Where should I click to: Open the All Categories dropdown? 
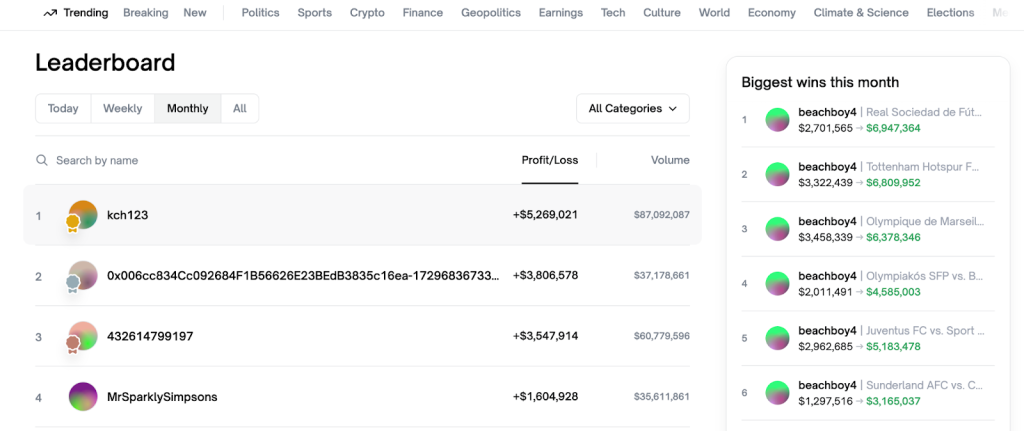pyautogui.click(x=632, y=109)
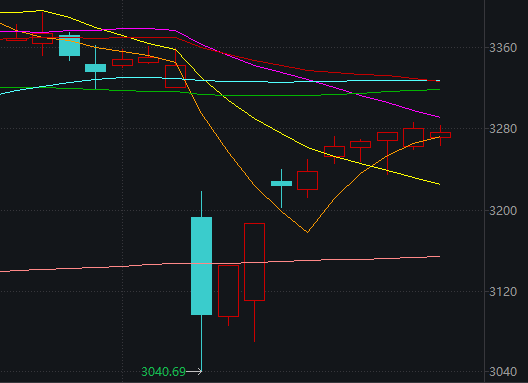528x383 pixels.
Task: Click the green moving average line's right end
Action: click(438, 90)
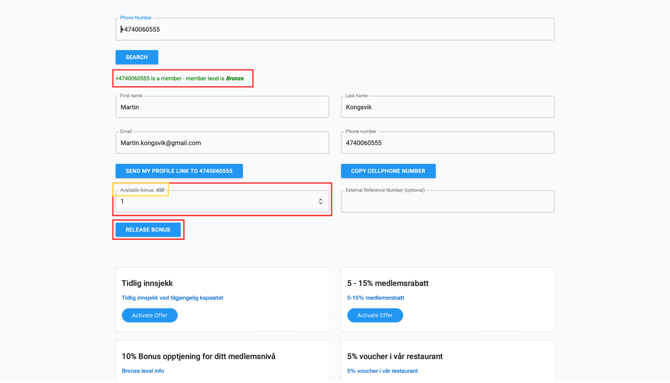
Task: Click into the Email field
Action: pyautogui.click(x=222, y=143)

======

- [TASK DETAILS] Every line of the records above must reappear exactly, though the pictures must not.

- [RESPONSE TO THE TASK]
Where should I click to: Open the All Categories dropdown? 
pyautogui.click(x=632, y=109)
528x383 pixels.
Task: Click the green moving average line's right end
Action: click(438, 90)
Task: Click into the Email field
Action: pyautogui.click(x=222, y=143)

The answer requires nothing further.